KAMPALA – The National Social Security Fund (NSSF) is investigating several Bank of Uganda (BoU) officials amid allegations that some of them submitted records with wrong dates of birth.
The anomaly was discovered after some BoU sought clearance certificates from NSSF so as to renew their practising licences.
Mr David Mwesigwa Rwamatungi, the NSSF acting head of business, wrote to Mr Ralph Bakashabaruhanga, the BoU director of pension administration department, explaining that the Fund could not rush to issue the Central Bank with the mandatory clearance certificate until they had investigated the discrepancy in dates of birth.
“We understand the urgency of the situation, however, you will appreciate that we have to follow the due process of assessing an employer’s records to ensure compliance with NSSF before we can issue out a clearance certificate,” he wrote on March 6.
This website has learnt that NSSF has since established BoU paid out Shs1.6b to unidentified staff between August 2016 and January 2019, without remitting Shs246m worth of statutory contributions to NSSF.
NSSF has since instructed Mr Bakashabaruhanga, through his boss, the Governor [Mr Emmanuel Tumusiime-Mutebile] to submit National Identify cards for the affected BoU staff to NSSF to “verify their correct age with the National Identification and Registration Authority (NIRA)”.
NSSF also pointed out other variances discovered for the six months assessed, which BoU’s finance department/ accounts team could not account for. The earnings unaccounted for stand at Shs1.6b, which created NSSF liability to a tune of Shs246m. BoU officials did not remit this money to NSSF as the law requires.
Section 7 (5) of the NSSF Act (Chapter 222) requires BoU and other employers applying for a business licence to produce a clearance certificate of up-to-date payments of due contributions issued by the managing director. And for the purposes of sub-section (5), business licence includes practising certificate for any profession.
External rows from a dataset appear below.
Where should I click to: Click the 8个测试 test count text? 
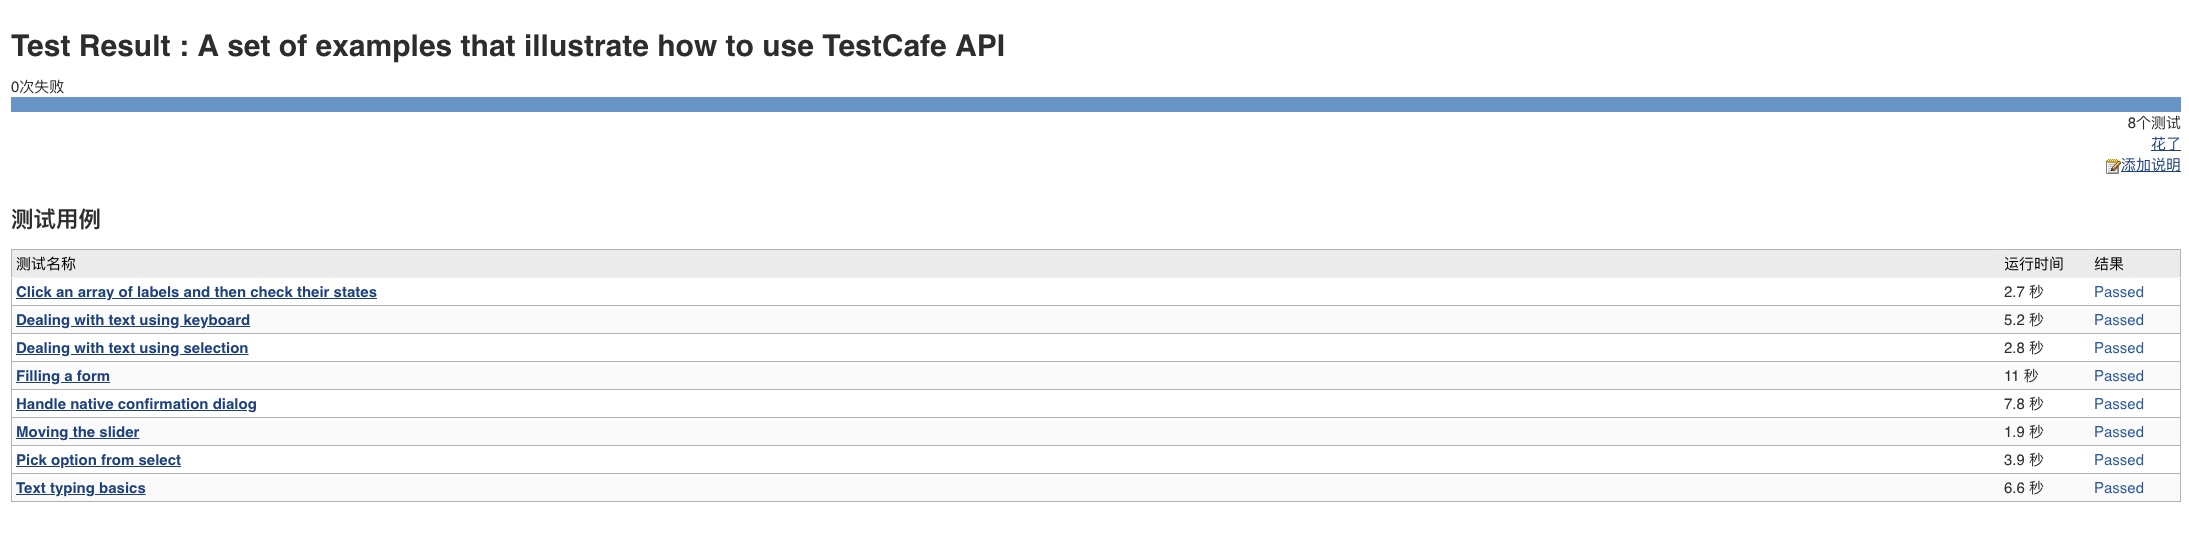[x=2153, y=123]
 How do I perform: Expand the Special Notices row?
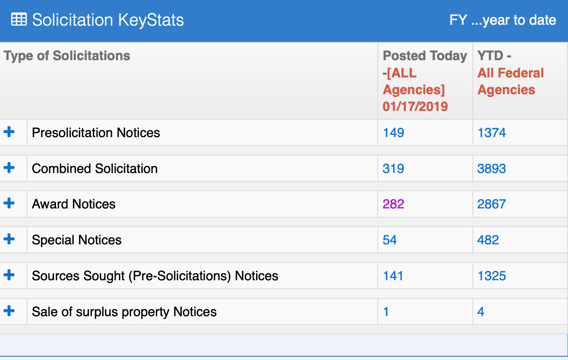tap(9, 239)
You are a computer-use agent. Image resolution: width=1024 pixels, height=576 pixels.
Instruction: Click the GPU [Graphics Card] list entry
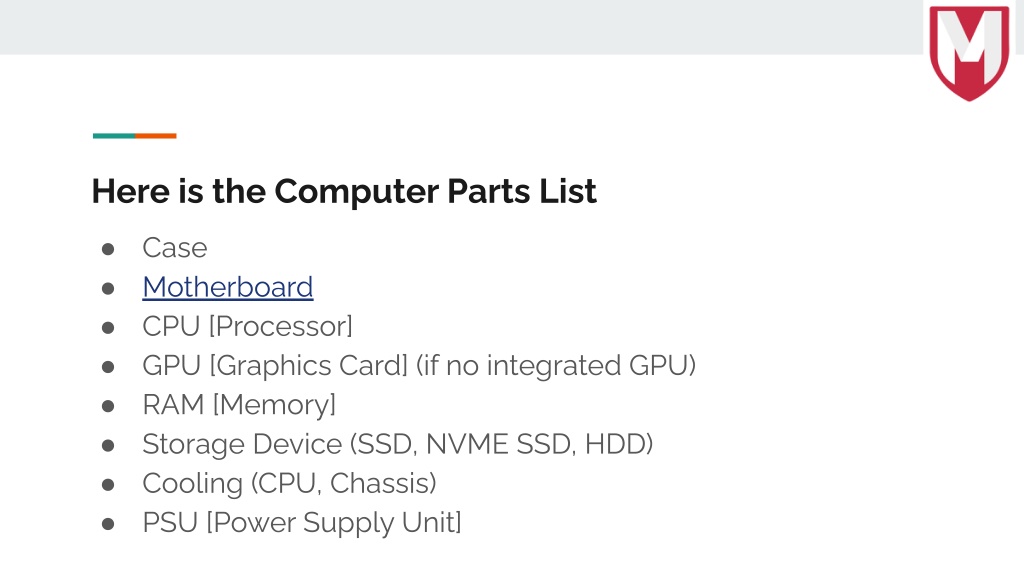419,366
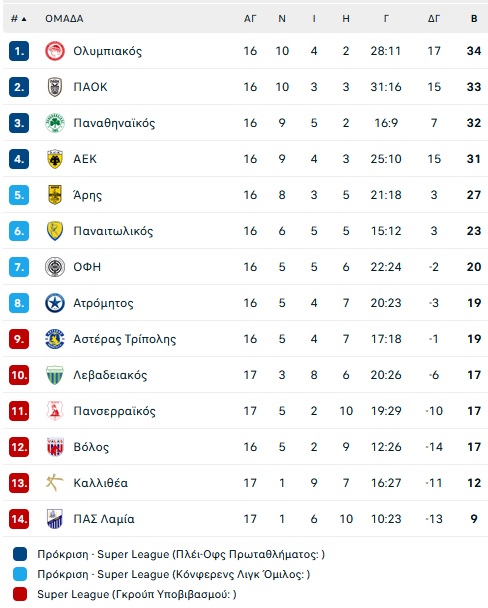Click the Καλλιθέα team logo

[x=55, y=483]
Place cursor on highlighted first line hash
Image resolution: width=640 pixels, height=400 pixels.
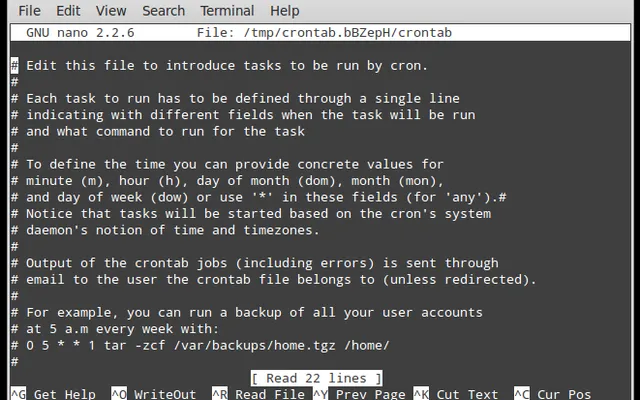[14, 65]
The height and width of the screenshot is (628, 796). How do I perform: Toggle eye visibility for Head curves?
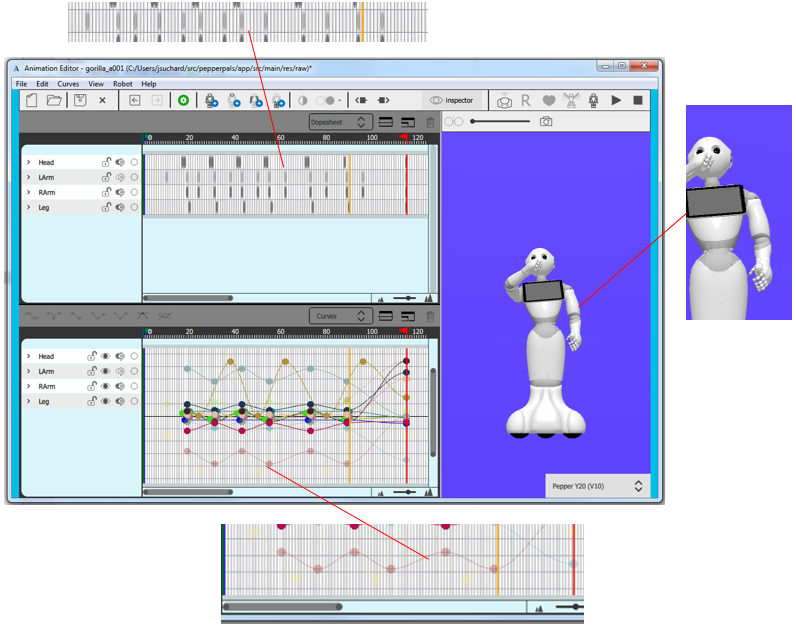coord(105,356)
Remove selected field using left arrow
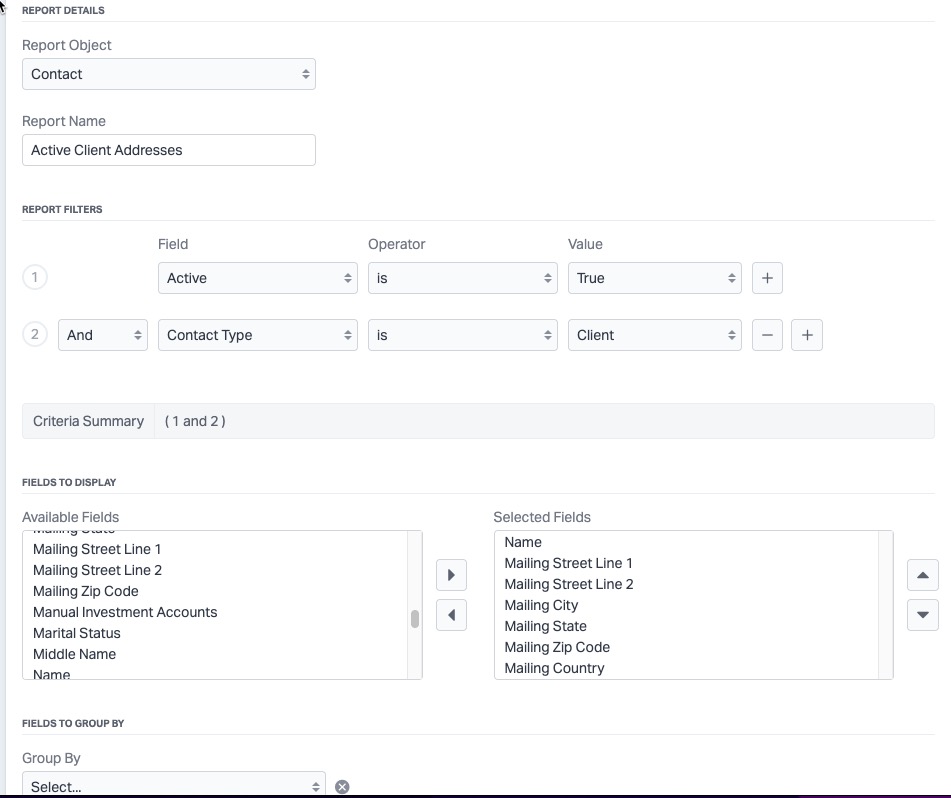951x798 pixels. pos(451,615)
Section 7 (7) of the same Act reads: “No employer of a class or description specified in an order made under subsection (1)(b) shall leave or attempt to leave Uganda, whether temporarily or permanently, unless he or she is in possession of a clearance certificate issued by the managing director.”
Previous probe
In November last year, the Inspector General of Government, Ms Irene Mulyagonja, also appointed a team of 200 officers to probe into the wealth of 100 BoU officials at the time when Parliament’s Committee on Commissions, Statutory Authorities and State Enterprises, was concluding a three-month inquiry into the irregularities in the closure of seven commercial banks.